Monday, May 26, 2014

Drama In Tulsa's D. A. Race: Will Kunzweiler Be Declared Winner Without An Election?

Senator Brian Crain demonstrated exceptional regard for the rule of law, this past week.

Oklahoma Constitution- Section V-23: 
Ineligibility to appointment to office 
Interest in contracts.
 No member of the Legislature shall, during the term for which he was elected, be appointed or elected to any office or commission in the State, which shall have been created, or the emoluments of which shall have been increased, during his term of office, nor shall any member receive any appointment from the Governor, the Governor and Senate, or from the Legislature, during the term for which he shall have been elected, nor shall any member, during the term for which he shall have been elected, or within two years thereafter, be interested, directly or indirectly, in any contract with the State, or any county or other subdivision thereof, authorized by law passed during the term for which he shall have been elected.
  With the effects of the Oklahoma Term Limit Initiative being fully implemented and impacting upon the elected legislative body, There has begun a massive new interest in county government by many former legislators.
   So much so that some new interest in constitutional stipulations is now in the political discussions of the day.
   Perhaps Senator Brian Crain (R-Tulsa) is not the first person to publicly disqualify himself from office, but he may have made it impossible for any other legislator to skirt the Oklahoma Constitution, in the foreseeable future.
   Senator Crain was and is very passionate about the Tulsa District Attorney position. He is a former prosecutor and currently a practicing attorney while serving his final term in the senate.
   Senator Crain, in his withdrawal statement, said he felt he could successfully challenge the restriction in state court, but he said he would likely be temporarily harming the cause of criminal justice during that litigation process.  He demonstrated a good deal of class and leadership by stepping aside for the sake of Tulsa's more pressing courthouse needs.
   But Rep. Fred Jordan insists that he is not restricted at all by Section V-23 of the Oklahoma Constitution, since he is not going to be in legislative office when he would become the Tulsa District Attorney.
Crain, Jordan, and Kunzweiler all filed for the Tulsa District
Attorney office. Tim Harris did not seek re-election.
   Several students of Oklahoma's Constitutional law have pointed out that no legislator can be elected to an office which was created or had an increase in pay or benefits, which he was a part of granting (regardless of his votes in that legislation).

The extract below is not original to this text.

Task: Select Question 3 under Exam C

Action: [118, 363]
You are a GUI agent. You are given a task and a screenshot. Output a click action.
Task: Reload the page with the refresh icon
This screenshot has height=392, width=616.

  If it is true that the District Attorney's term of office starts on January 1st, 2015, Then Fred Jordan's best argument will be that his legislative term ends in late November, but his would-be D.A. term won't start until a month later.  Crain, however; would still be 2 years away from completing his current term.

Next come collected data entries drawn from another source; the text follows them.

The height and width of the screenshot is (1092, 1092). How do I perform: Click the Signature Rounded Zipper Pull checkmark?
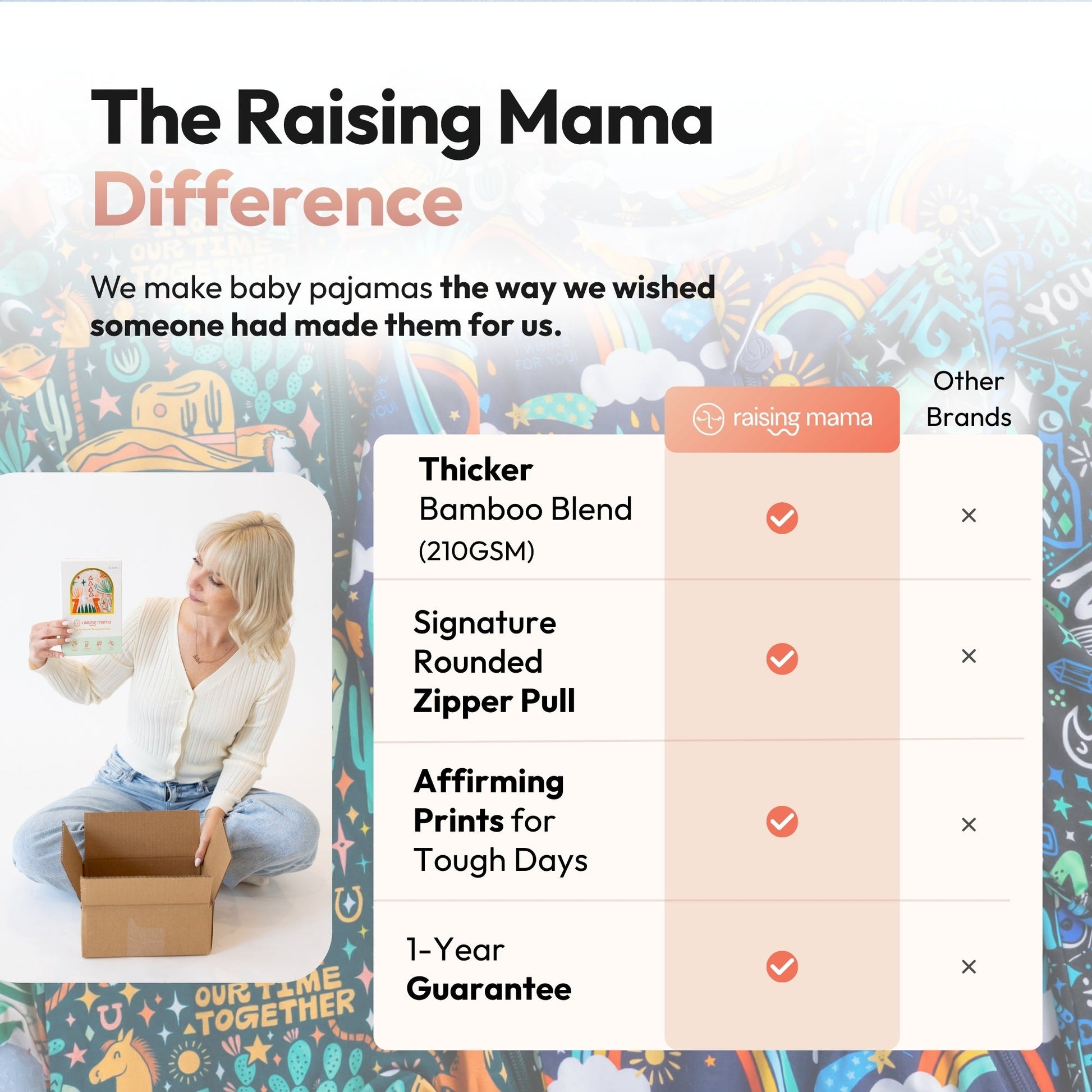coord(782,658)
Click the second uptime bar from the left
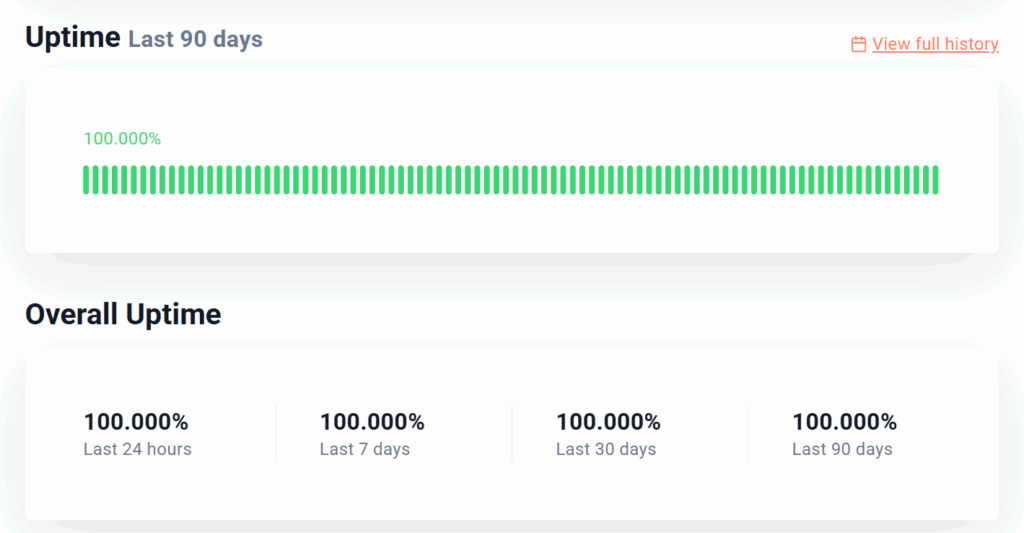1024x533 pixels. [96, 180]
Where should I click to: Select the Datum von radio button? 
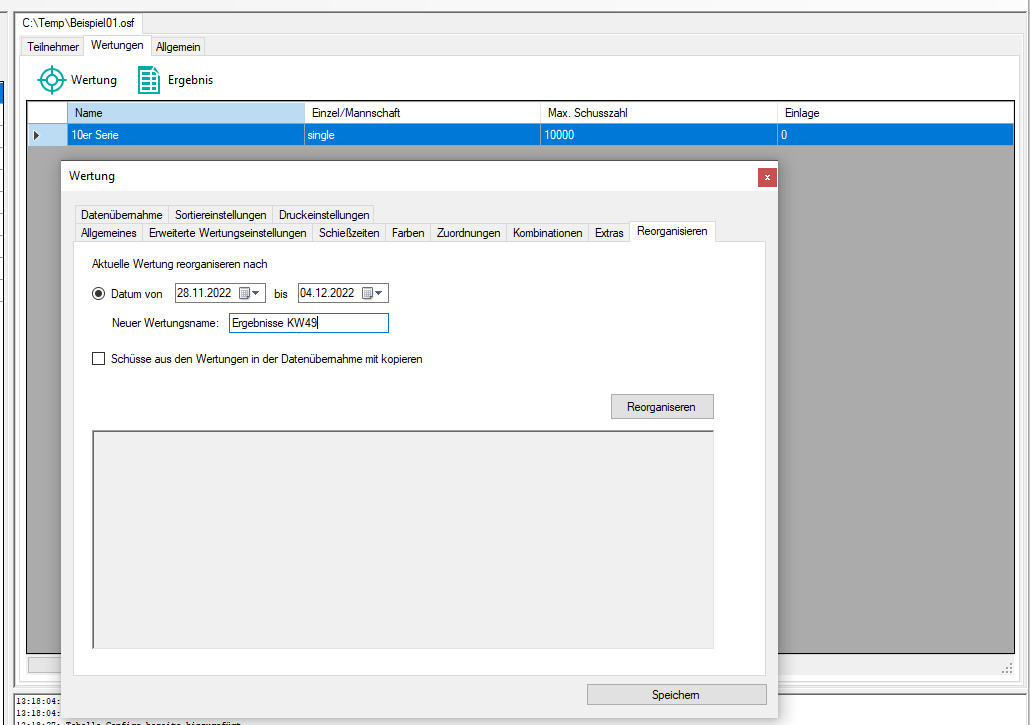[x=98, y=294]
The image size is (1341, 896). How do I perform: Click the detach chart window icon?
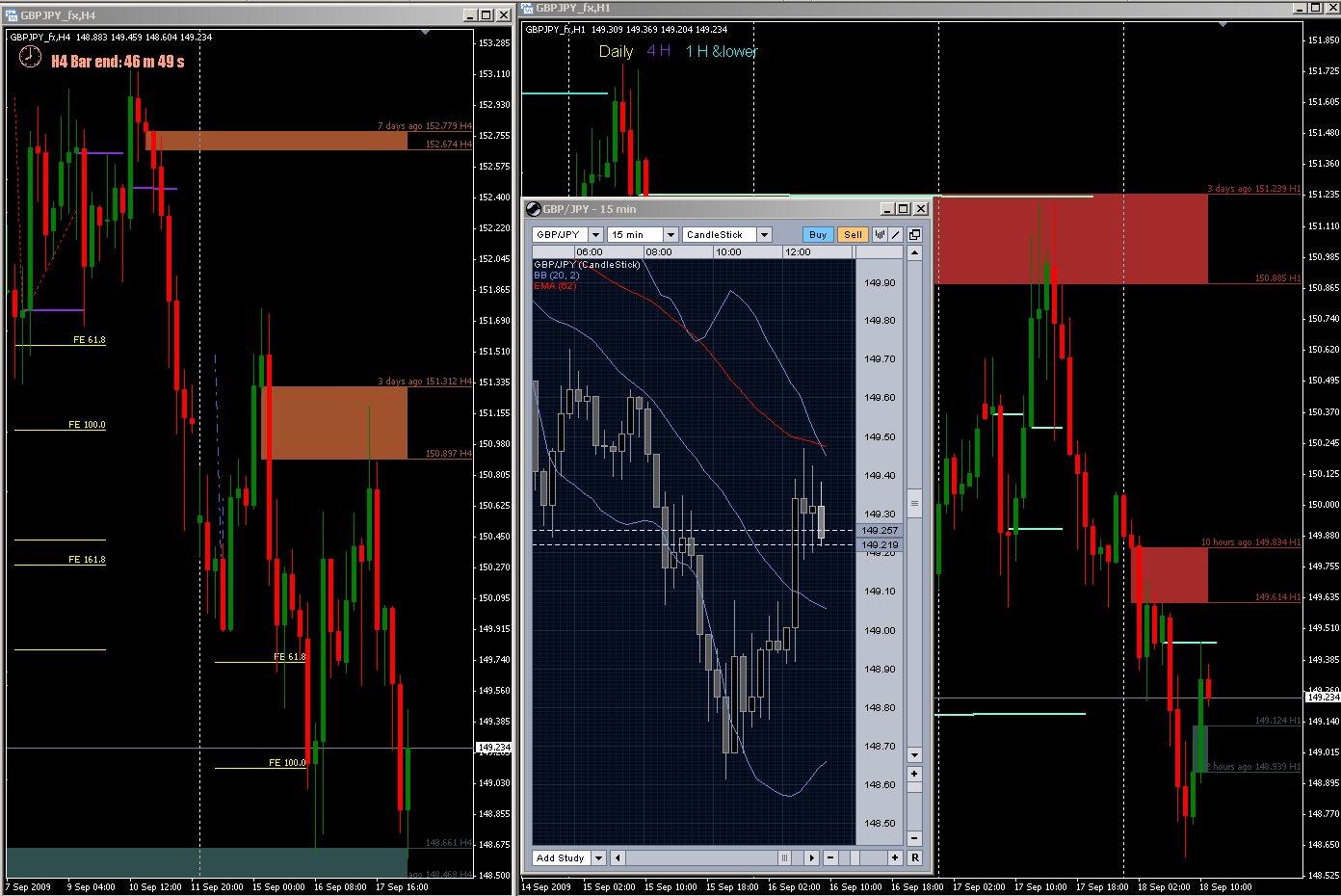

  The question was asked; "Why can't Brian Crain just resign his senate seat now, so that he is also 'out of office'?" But a careful reading of the constitution says that the restriction is in place "during the term for which he shall have been elected".

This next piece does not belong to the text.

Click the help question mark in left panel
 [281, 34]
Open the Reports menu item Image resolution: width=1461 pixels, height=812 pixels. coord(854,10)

   This brings yet another argument for allowing Jordan to be elected. Jordan would like an interpretation which says that eligibility is based upon his status on the moment he takes his next oath of office. But the wording of the constitution clearly focuses upon the date of his election, including primary elections, because the election board (and the Secretary of State) need to certify that an eligible person was selected to the new term.
   This interpretation is further supported by other eligibility requirements if the constitution, such as the age of the candidate. A Senator must be 25 'on the date of his election', according to the Oklahoma Constitution.
   Now, for  more delicate issues...
If a legislative body votes for a pay raise, to go into effect in the next legislative session, are they all disqualified from seeking re-election? It would seem so. Perhaps this is why pay raises are usually scheduled years in advance, so as to avoid an inconvenient response from the Oklahoma Supreme Court.
   How many other former legislators got by with violating the Oklahoma Constitution? I'm hesitant to believe this was the first time that this matter ever applied to a county or statewide election?
  Then there's the issue of former legislators doing business with the state. It happens in some very subtle ways and often the state agency's procurement systems don't always know who owns the company they are awarding contracts to. Will there be a new effort to hunt down violators? It will be very interesting to see how this provision is enforced.
   Is it fair to only restrict legislators in this matter? I say 'yes & no'. It is a needed protection against corruption, but it should also apply to the executive branch because the governor not only signs the legislation, and plays a powerful role in negotiating the language of the bills that get to the executive desk.